Our footpaths and bridleways are an absolutely vital resource for every country walker. During my campaigning days, landowning organisations were continually pressing for the “rationalisation” of the path network, seeking to get rid of many of our precious rights of way and pushing walkers on to unimaginatively routed and compromised core paths.

Thankfully, walking campaign groups resisted much of this, though some rambling footpath officers too readily agreed diversions which were not in the best interests of ramblers.

Core paths are still promoted by some local authorities. With austerity budget cuts, some highway authorities are not spending enough on the entire network, singling out just some of the more popular walks.

Yet walkers bring billions of pound into the British countryside, so this is a false economy.

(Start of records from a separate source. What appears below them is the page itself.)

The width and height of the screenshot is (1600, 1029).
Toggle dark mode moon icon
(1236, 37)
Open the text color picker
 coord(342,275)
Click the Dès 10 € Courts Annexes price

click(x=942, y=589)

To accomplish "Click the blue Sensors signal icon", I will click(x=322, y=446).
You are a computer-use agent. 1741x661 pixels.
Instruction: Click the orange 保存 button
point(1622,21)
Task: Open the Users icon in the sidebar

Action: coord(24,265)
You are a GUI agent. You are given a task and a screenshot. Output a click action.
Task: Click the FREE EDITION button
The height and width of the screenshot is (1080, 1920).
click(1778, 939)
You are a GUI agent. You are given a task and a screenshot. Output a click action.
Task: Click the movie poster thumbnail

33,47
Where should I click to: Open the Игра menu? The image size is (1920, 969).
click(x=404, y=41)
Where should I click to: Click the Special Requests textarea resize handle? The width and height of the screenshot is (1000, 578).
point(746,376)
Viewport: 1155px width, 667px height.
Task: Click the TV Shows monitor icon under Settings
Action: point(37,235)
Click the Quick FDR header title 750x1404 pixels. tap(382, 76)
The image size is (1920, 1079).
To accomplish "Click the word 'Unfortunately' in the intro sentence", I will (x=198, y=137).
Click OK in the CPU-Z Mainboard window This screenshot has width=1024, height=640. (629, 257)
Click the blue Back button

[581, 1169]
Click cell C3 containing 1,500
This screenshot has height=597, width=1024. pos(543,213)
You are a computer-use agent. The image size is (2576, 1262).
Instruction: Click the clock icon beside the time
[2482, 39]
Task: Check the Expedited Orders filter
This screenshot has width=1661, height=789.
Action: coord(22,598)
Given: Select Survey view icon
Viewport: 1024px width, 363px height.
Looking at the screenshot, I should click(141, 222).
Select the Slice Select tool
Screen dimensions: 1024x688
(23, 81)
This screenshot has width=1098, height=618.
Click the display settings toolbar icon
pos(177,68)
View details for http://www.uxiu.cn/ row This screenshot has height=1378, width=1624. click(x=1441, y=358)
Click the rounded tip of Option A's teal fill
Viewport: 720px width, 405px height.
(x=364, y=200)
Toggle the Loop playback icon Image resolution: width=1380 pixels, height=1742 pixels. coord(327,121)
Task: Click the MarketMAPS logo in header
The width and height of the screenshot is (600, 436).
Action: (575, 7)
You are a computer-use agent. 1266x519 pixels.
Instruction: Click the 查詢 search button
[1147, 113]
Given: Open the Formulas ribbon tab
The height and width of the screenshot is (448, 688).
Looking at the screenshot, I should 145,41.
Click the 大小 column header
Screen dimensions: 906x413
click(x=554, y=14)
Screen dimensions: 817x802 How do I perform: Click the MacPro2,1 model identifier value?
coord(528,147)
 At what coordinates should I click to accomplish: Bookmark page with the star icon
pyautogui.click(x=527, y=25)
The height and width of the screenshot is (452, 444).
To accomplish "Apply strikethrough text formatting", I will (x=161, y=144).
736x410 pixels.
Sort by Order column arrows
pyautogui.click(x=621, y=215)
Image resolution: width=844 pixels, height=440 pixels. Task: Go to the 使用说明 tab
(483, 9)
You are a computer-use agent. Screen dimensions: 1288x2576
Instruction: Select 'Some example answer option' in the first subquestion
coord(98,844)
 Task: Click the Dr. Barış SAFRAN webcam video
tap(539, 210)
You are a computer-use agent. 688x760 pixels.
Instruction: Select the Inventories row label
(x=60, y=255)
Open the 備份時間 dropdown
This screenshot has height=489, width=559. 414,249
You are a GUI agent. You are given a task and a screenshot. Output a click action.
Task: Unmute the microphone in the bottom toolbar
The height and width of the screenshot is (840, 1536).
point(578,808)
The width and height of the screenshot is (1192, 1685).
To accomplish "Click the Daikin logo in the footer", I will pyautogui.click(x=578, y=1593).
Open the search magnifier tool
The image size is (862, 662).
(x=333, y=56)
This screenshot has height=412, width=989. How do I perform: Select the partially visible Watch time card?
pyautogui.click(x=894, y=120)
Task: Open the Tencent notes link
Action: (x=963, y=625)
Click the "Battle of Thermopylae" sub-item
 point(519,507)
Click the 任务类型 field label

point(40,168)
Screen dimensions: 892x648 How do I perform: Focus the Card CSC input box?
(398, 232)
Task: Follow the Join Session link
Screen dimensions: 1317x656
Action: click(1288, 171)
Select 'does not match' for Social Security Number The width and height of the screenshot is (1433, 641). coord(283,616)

And the best way to keep ALL paths opened and maintained is to get as many walkers as possible out on to them.

One idea is to look at designing shorter long-distance walks on little used rights of way.

My old group of the Ramblers Association in Teignmouth and Dawlish in Devon http://www.teignramblers.org.uk/ did this with the creation of the Teignmouth and Dawlish Way – 18 miles around some little visited wilder countryside. Many other rambling groups have done something similar.

You don’t have to be in a group to design such a route. You can do it yourself and produce your own booklet to sell online or in local bookshops.

Or why not just walk all the local paths in your locality, reporting any problems to the local highway authority and the Ramblers – who have a useful path problems app on their website http://www.ramblers.org.uk/

By John Bainbridge

Rambler, hillwalker, stravaiger and trespasser, access campaigner. Novelist writing historical and period crime fiction.


  1. Thanks John. I’ve been reporting problems with paths with the ramblers app lately. You’ve reminded me that there is a right of way I need to report in my village. I tried to walk it after moving here and discovered it was badly overgrown and I couldn’t get through. I was told the lady who owns the land doesn’t clear it because she doesn’t like people on her land. My husband and I want to go in with cutting tools and clear it again. Do you know what that would mean for us legally? Are we completely within our right to do so?

    Liked by 1 person

    1. Hi Jenna, technically no. The law says you may clear enough of an obstruction to get past on a legitimate walk, but you can’t go out with the specific intention of clearing without permission. Best to report it directly to the local authority and report the path to both the Ramblers and the Open Spaces Society via their websites. Regards John.


      1. Thanks John. I’ll do that. I knew it was wise to ask. I wasn’t aware of the Open Spaces Society so that’s great, thanks.